January 3, 2016
Nutrition Services Director
Ed Ducar’s first taste of food service work began with a job at Burger King. After obtaining a degree in Food and Dietetics, he discovered that he also had a passion for the science of cooking. Fresh out of college, he landed a position in a nursing home where he gained further experience in customer service. That led him to several other jobs in large corporations, including a 15-year stint with Riverfront Park Food and Beverage Service, and then onto his current position with Coeur d’Alene Nutrition Services. Or, as Ed says, he “traded cotton candy for milk, fruit and veggies!”
What changes have you seen over the years vis a vis the local food scene?
One of the biggest issues has been the difficulty of food suppliers to being able to keep up with policy changes that that mandate that schools serve foods like low-fat milk, whole grains, and less sugar.
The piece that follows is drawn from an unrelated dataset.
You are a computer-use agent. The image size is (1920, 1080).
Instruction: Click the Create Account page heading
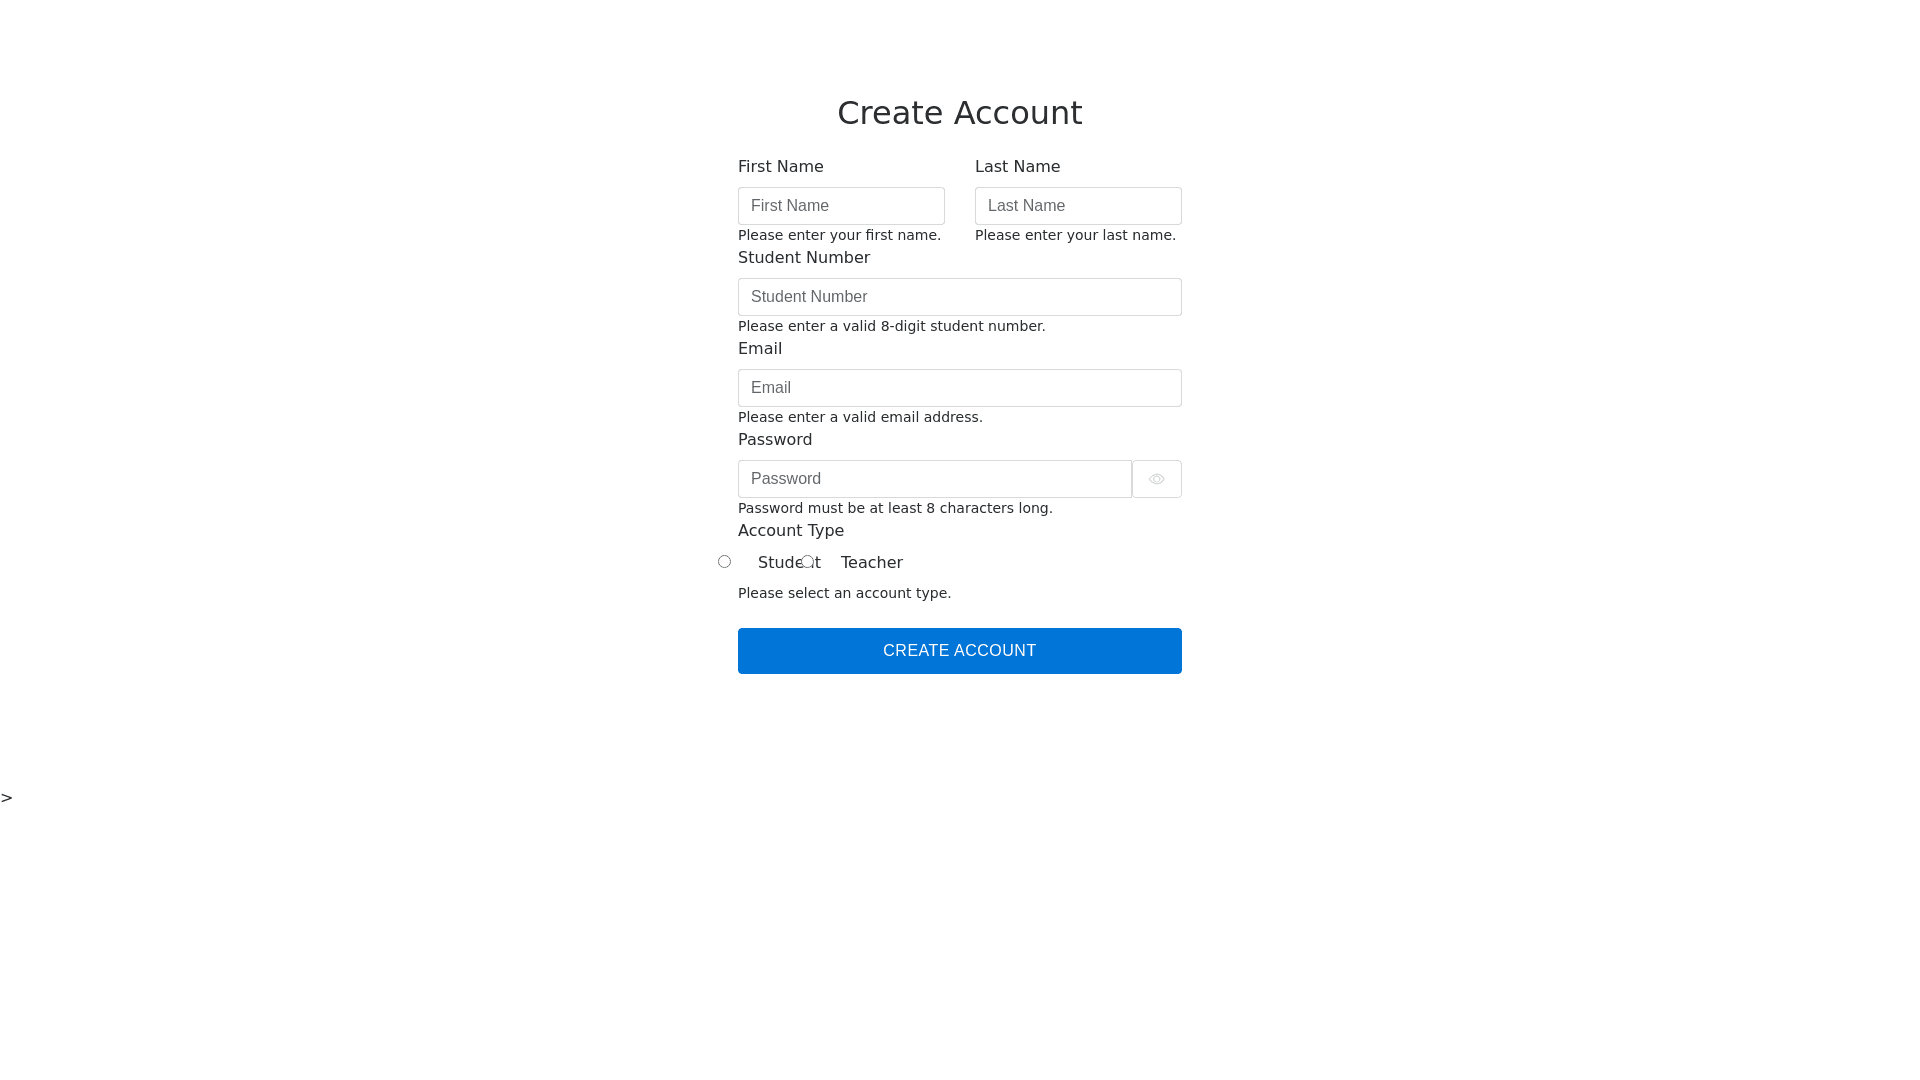[960, 113]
Recently, however, the industry has been streamlining their product lines so that the foods that they manufacture for commercial accounts (e.g. schools) are more aligned with those used by households.
What is the biggest challenge you face in your work?
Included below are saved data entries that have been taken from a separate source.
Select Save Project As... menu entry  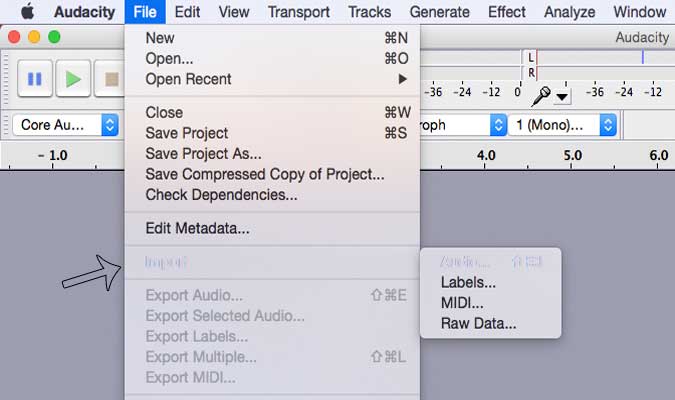pos(272,154)
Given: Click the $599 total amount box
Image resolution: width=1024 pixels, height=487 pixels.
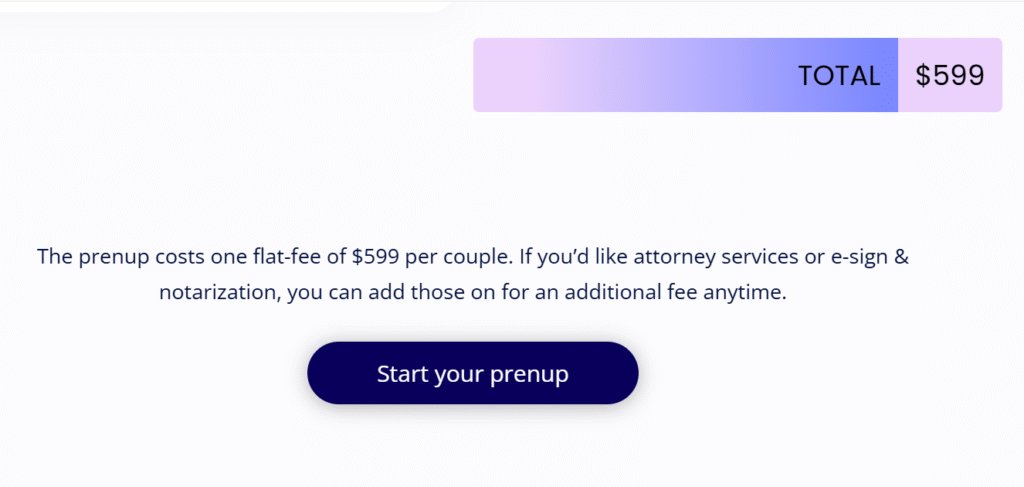Looking at the screenshot, I should pos(950,75).
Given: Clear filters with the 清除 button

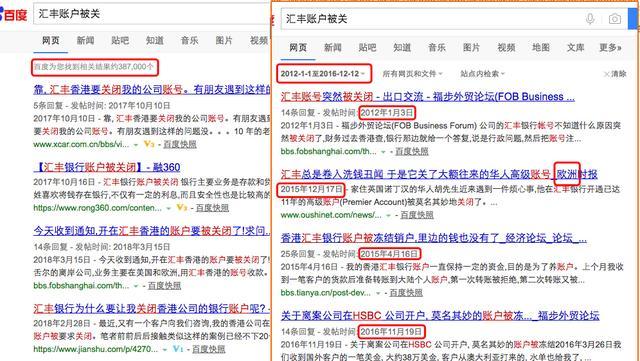Looking at the screenshot, I should click(615, 74).

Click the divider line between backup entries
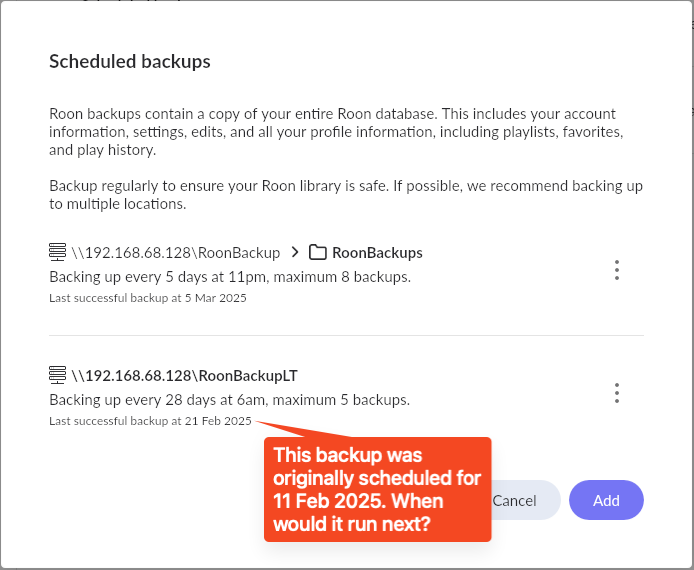point(346,335)
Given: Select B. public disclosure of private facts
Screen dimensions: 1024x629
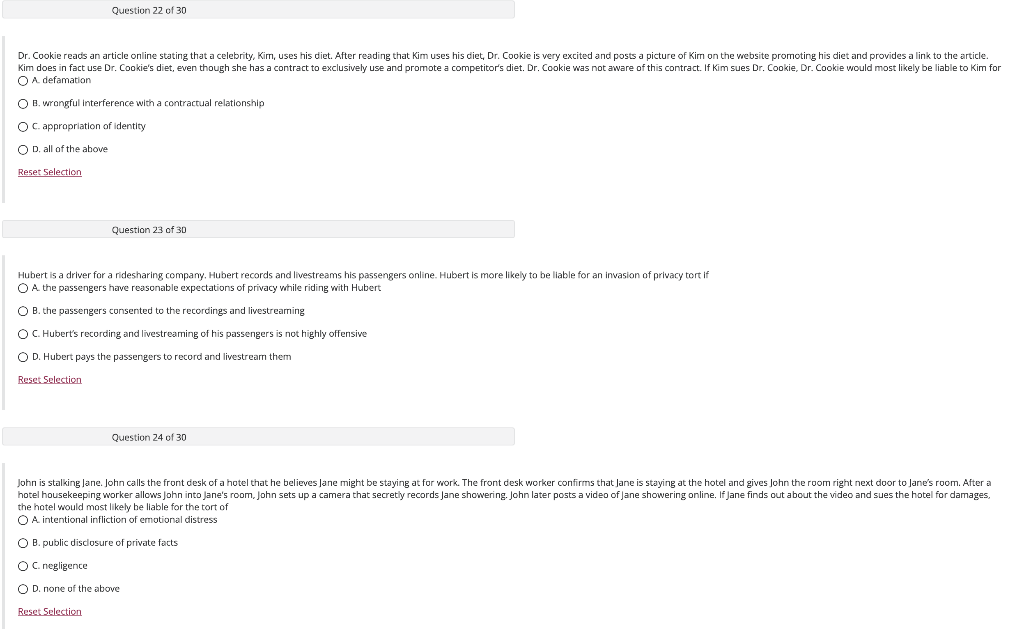Looking at the screenshot, I should 23,543.
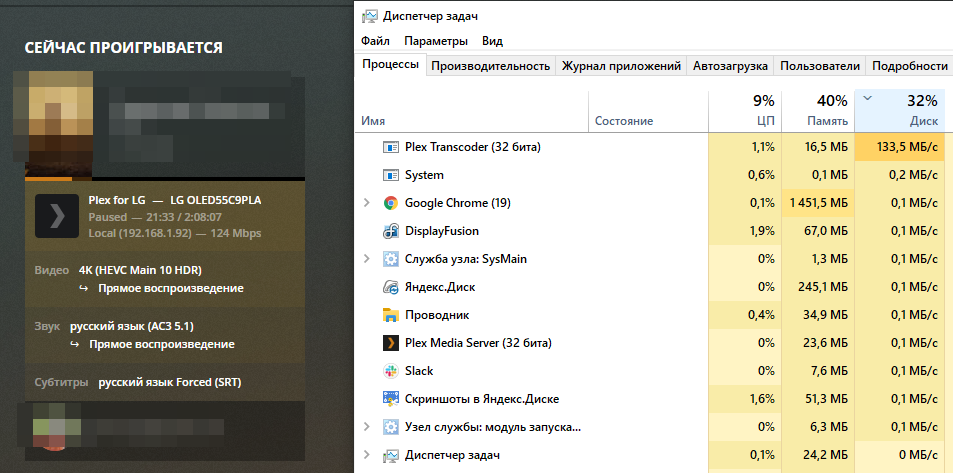Click the Plex Transcoder process icon
Viewport: 953px width, 473px height.
pyautogui.click(x=391, y=147)
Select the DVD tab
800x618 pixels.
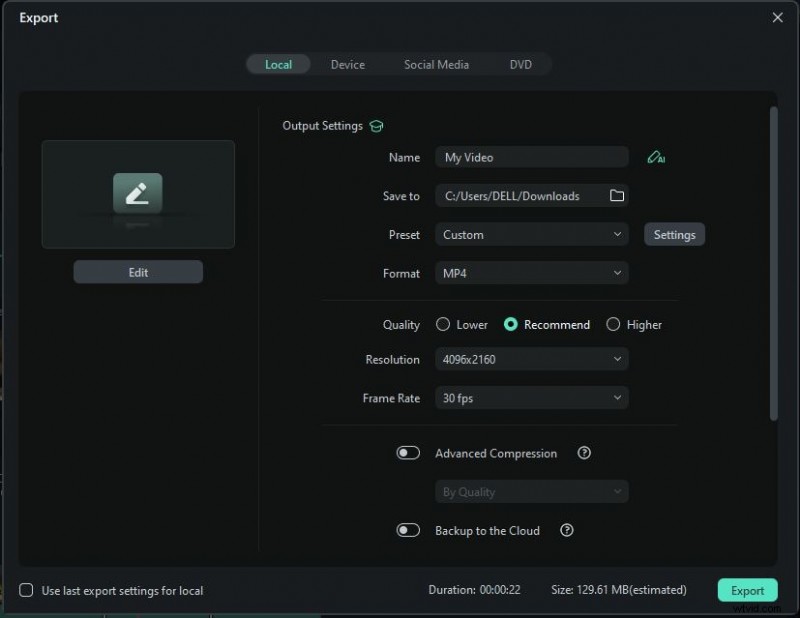[521, 64]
As food trends shift, schools are also under pressure to respond to the ever-changing dietary requirements. Presently the emphasis is on serving more fresh, local fruits and vegetables, and gluten free foods. Ed embraces these changes, and is continually looking for innovative ways to incorporate such foods into the school lunch program. For example, this past fall they had a day where the children husked corn. By engaging them with directly with food they are to eat, they are more apt to try it.
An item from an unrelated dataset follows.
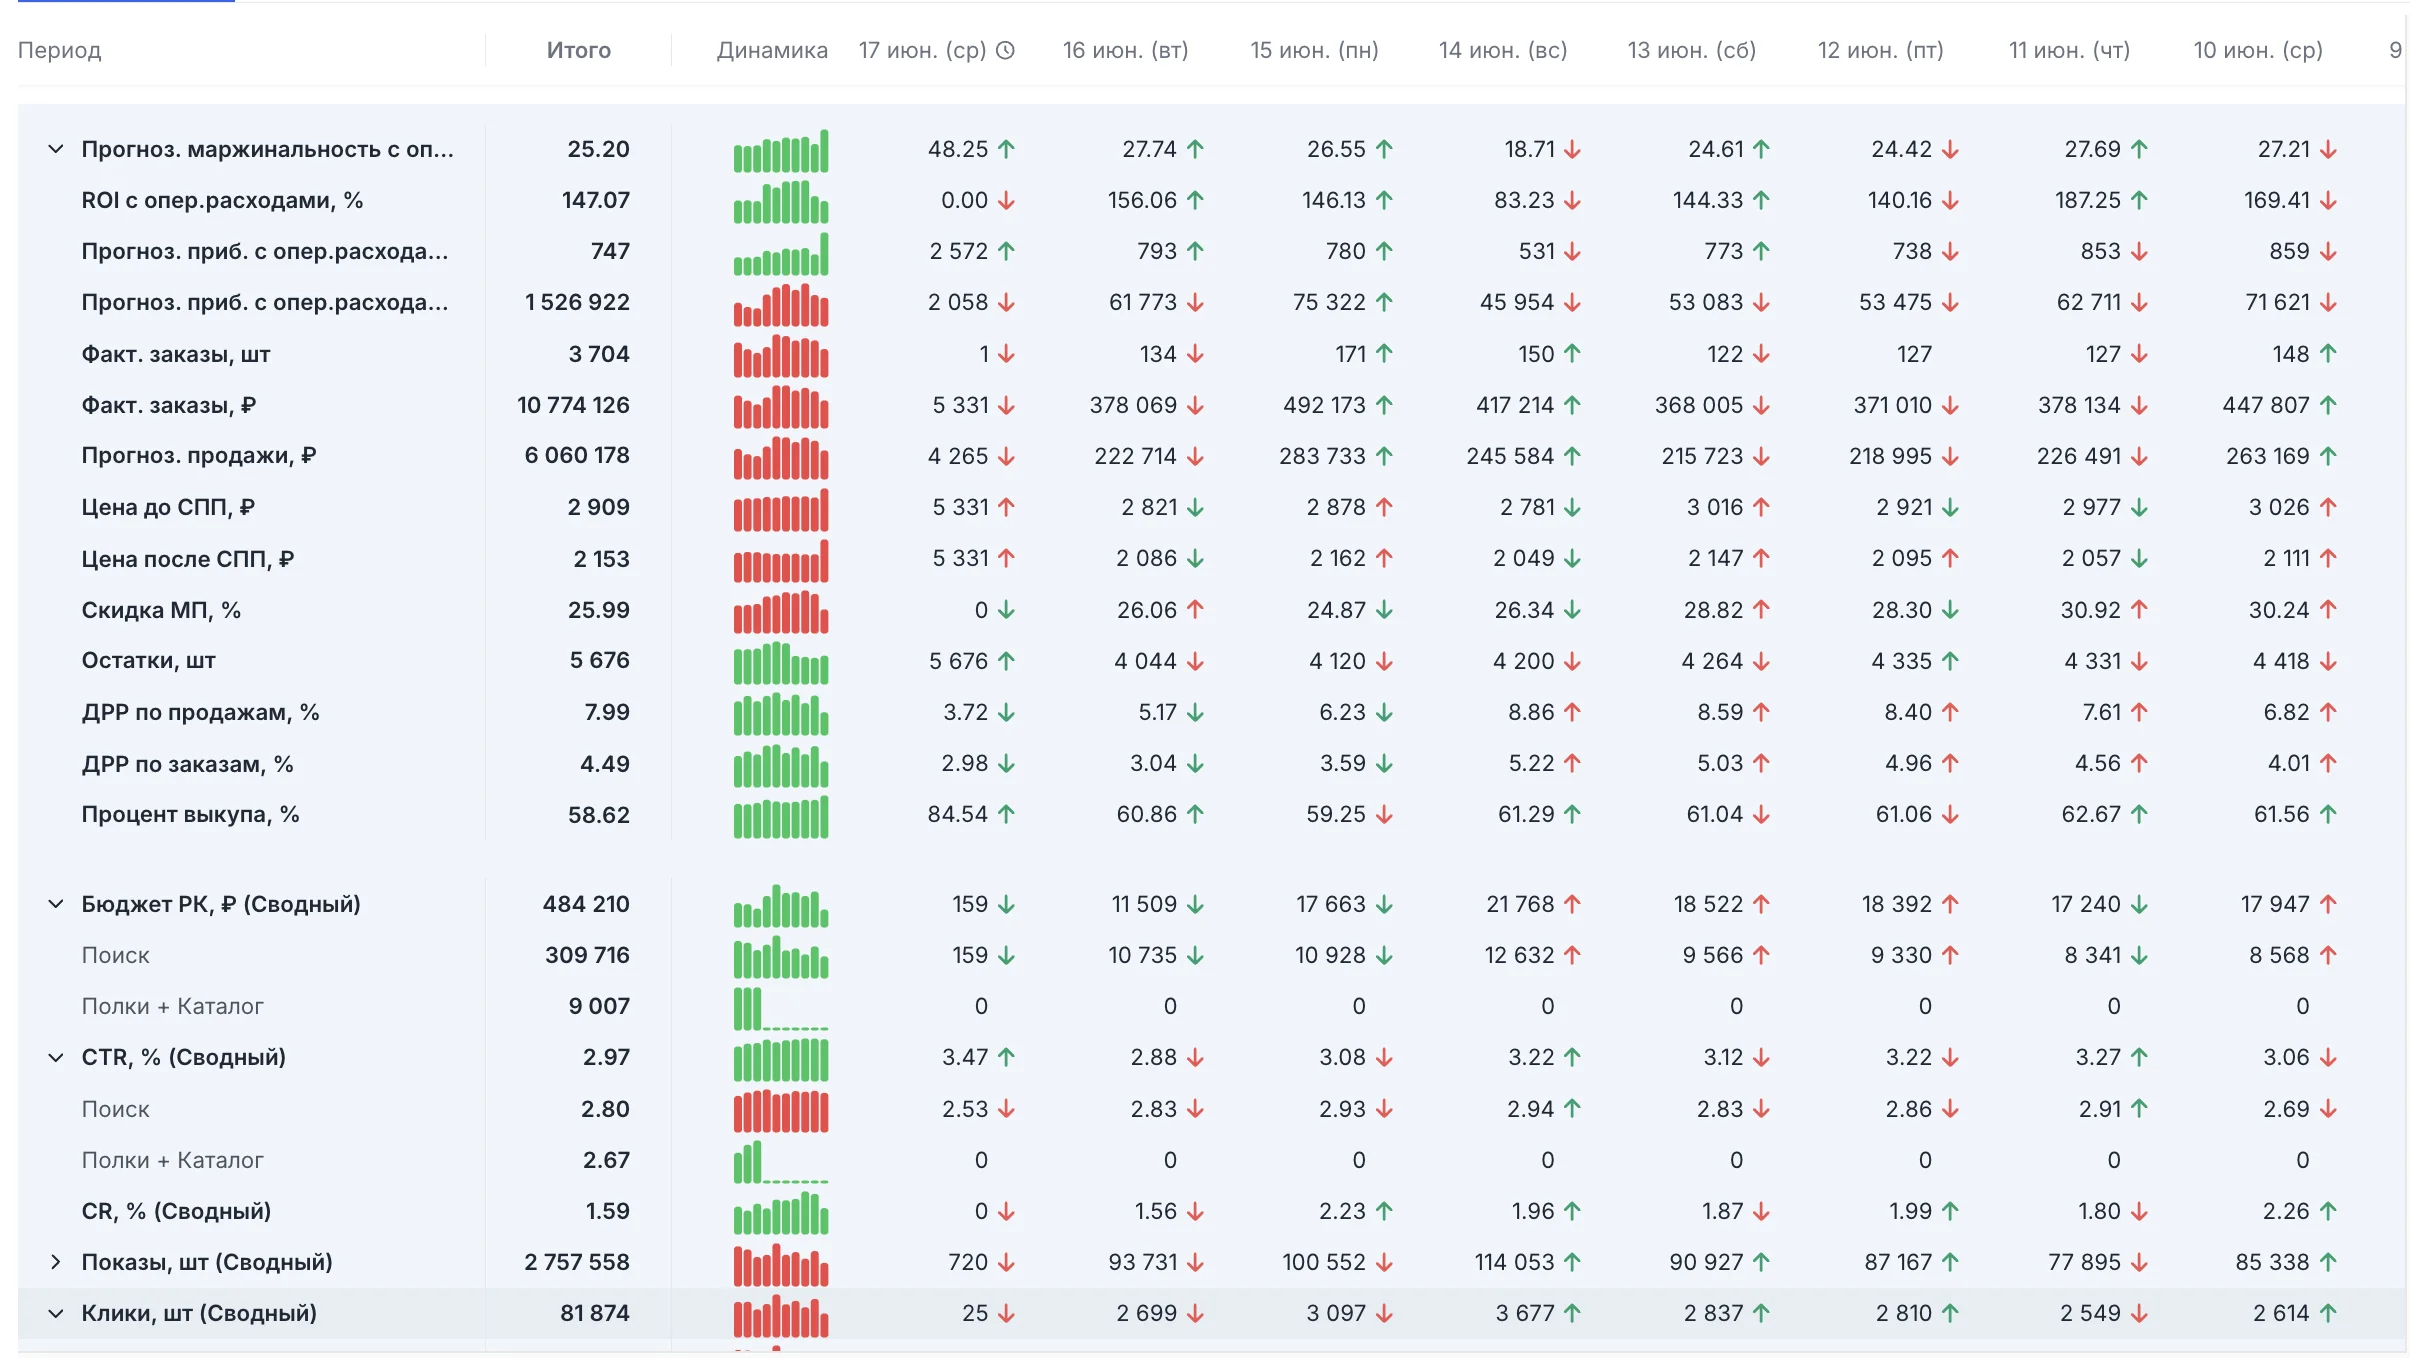
Task: Select the Итого column header
Action: click(579, 50)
What is the most rewarding aspect of your work?
Ed’s favorite parts of his job are serving the children food that they like and communicating with both the children and their parents. He participates in a variety of school-based and community programs such as PTOs and Let’s Move where he is able to inform parents about food choices for their children, as well as helping to educate them about what kinds of foods are needed during food drives.
When you aren’t busy farming/doing your work what kinds of things do you like to do?
In his free time, Ed enjoys volunteering at his church and in the community, and helping out his neighbors. He also loves much of what the Inland Northwest has to offer in the great outdoors: skiing, fly fishing and hiking. He has two grown son, both of whom can cook with the best of them!
What do you envision for the future of our local food system?
Ed’s concern is the need to support the growth and development of small to medium size farms in the region, and to make farming as a way of life viable. He also feels strongly that public education about where our food comes from and how it is grown is key. He is enthusiastic about potential partnerships that will allow us to grow a strong local food system that ensures that everyone has access to healthy foods.